◆ Work to be completed
Your task is to transcribe the lines from the start of the data below through the line containing "This screenshot has height=267, width=659.", inclusive, exactly as they stand and without the pictures.

◆ Supplied data
⁂
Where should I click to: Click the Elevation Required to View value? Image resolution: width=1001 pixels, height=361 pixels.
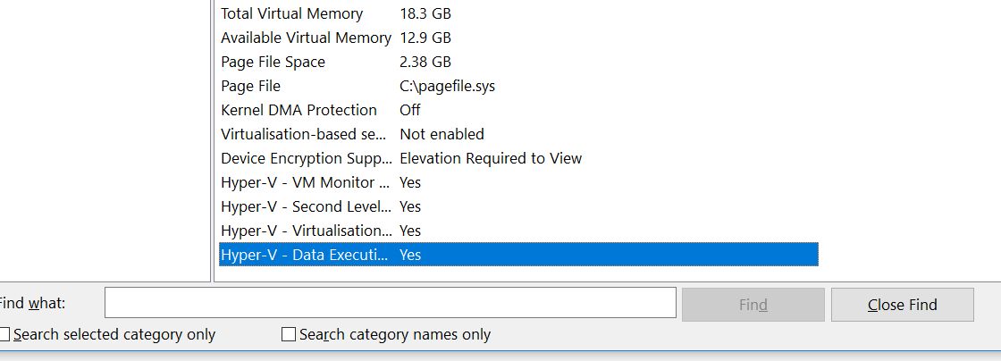(x=491, y=159)
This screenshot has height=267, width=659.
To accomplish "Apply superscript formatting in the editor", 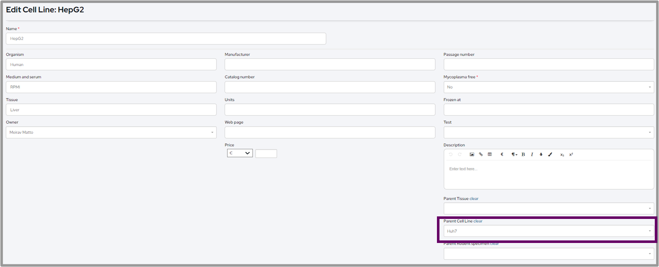I will tap(571, 154).
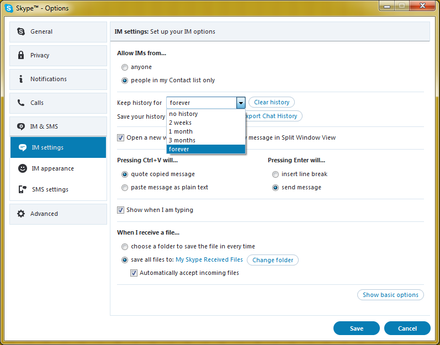Screen dimensions: 440x345
Task: Pick 3 months in the history dropdown
Action: pos(182,140)
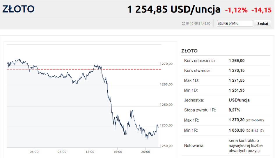Click the Stopa zwrotu 1R value 9,27%

pos(234,110)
⁂
◆ Answer to this task
Where should I click to: Click the Elevation Required to View value? Image resolution: width=1001 pixels, height=361 pixels.
(x=491, y=159)
This screenshot has height=267, width=659.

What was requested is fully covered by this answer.